The 1920’s were a strange and dislocated time — and much of that dislocation had to do with the uneasy transition from reason to chaos.
For more than two hundred years, Western civilization had been grounded in a pair of reassuring assumptions. One was that the world was constructed according to a kind of blueprint in the Mind of God. The other was that human reason, being made in the image of Divine Reason, had an inherent capacity to decipher the underlying Order of Nature and thereby approach the Mind of God.

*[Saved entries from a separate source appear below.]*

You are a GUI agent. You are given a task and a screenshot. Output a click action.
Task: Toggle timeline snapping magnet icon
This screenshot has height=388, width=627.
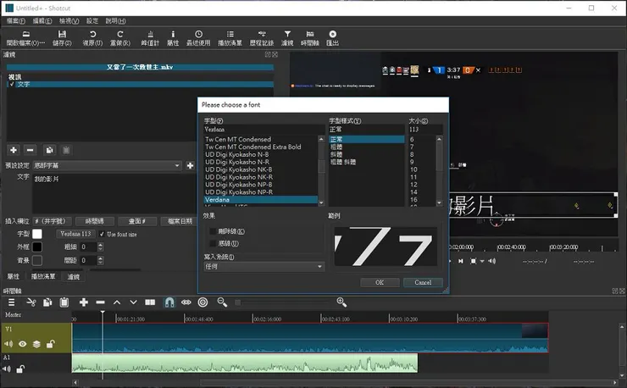[x=169, y=302]
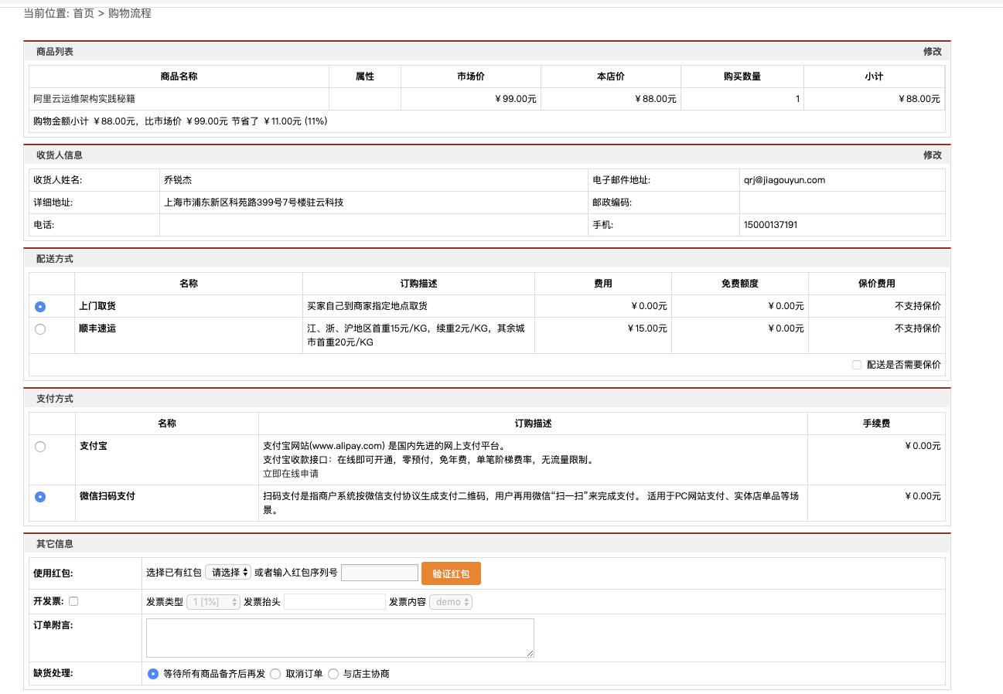Open the 发票内容 demo dropdown
The image size is (1003, 694).
pos(451,600)
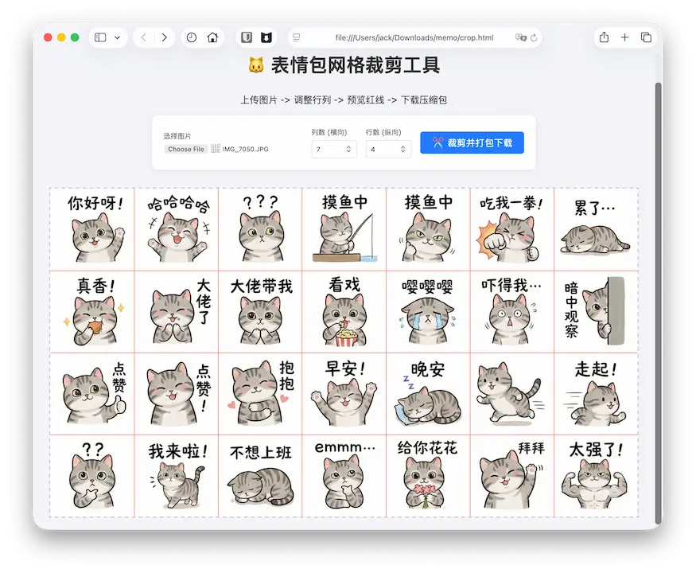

This interpretation of higher knowledge as rational enlightenment remained unquestioned through the 1700’s and into the 1800’s, but during the late 19th century it was progressively undermined by modern science. Darwinian evolution dealt the heaviest blow when it suggested that the order of nature was the product not of intelligent design but of the brutal and indifferent operation of natural selection, but the physical sciences also appeared to be pointing in the direction of a cosmos that was humanly incomprehensible.
Between 1900 and the 1920’s, it became commonplace for writers and artists to suggest that the universe made no sense, that human beings were controlled not by reason but by primitive subconscious urges, and that if there was a God he must be either a gibbering idiot or perversely cruel and capricious.
Charles Fort stands out as the rare individual who was capable of stating these conclusions frankly, humorously, and with considerable generosity of spirit. However, the writer of this period who expressed the emerging chaos vision with the greatest intensity and precision was H.P. Lovecraft.